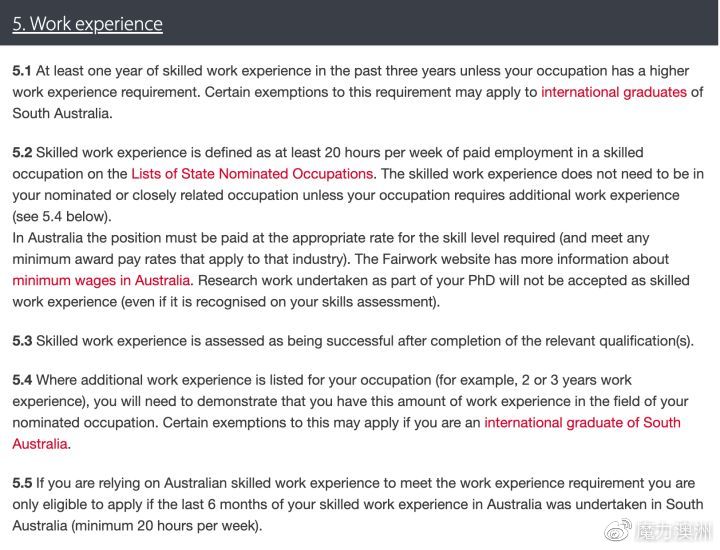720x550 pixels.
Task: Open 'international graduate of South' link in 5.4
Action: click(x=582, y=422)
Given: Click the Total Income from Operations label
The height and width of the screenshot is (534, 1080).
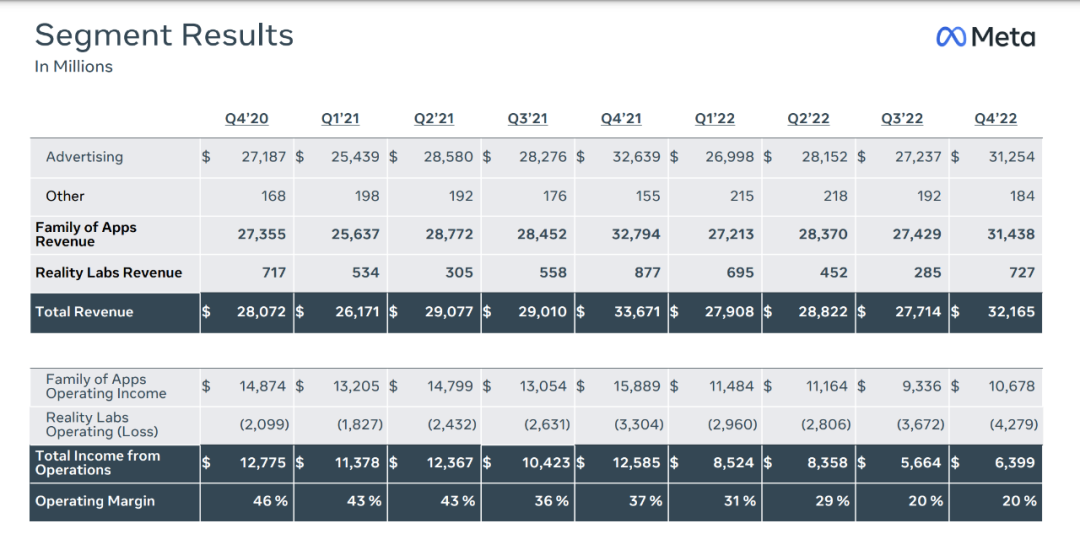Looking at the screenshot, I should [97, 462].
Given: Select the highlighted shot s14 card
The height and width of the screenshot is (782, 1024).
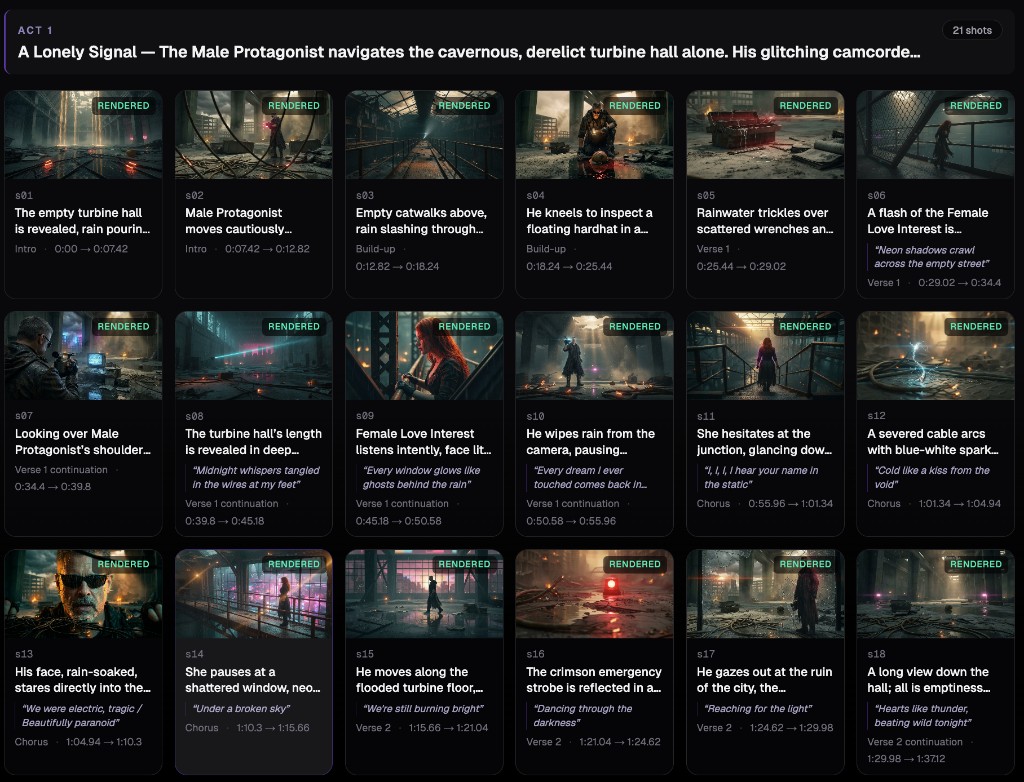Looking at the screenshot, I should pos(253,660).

--

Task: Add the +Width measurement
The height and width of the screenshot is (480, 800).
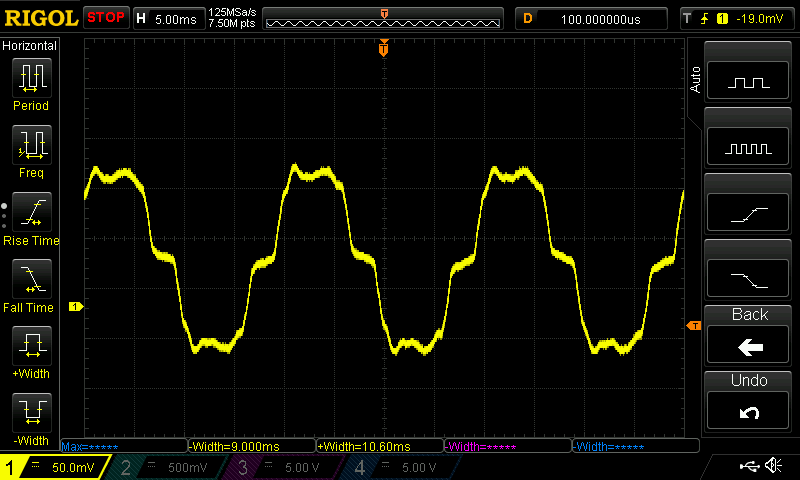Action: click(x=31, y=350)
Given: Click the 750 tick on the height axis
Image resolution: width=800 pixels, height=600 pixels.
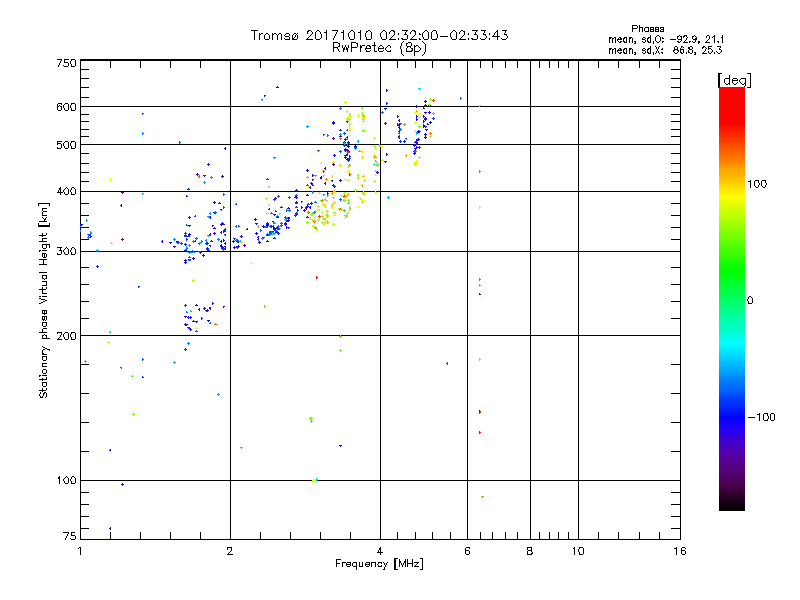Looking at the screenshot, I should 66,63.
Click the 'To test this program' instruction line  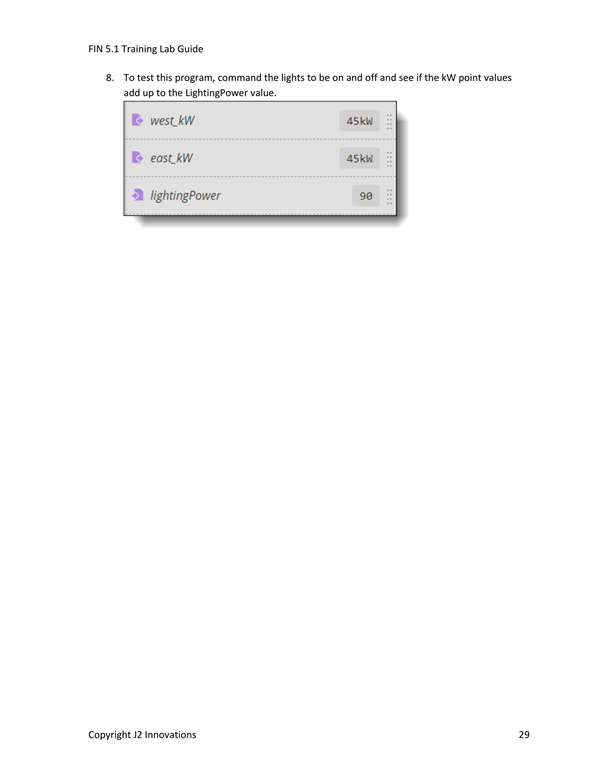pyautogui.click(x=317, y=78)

• EXERCISE AIM:
Show, from the entries above, every line that includes the string "Given".

• SOLUTION:
Given: Click the Total Income from Operations label
Given: Select the highlighted shot s14 card
Given: Click the 750 tick on the height axis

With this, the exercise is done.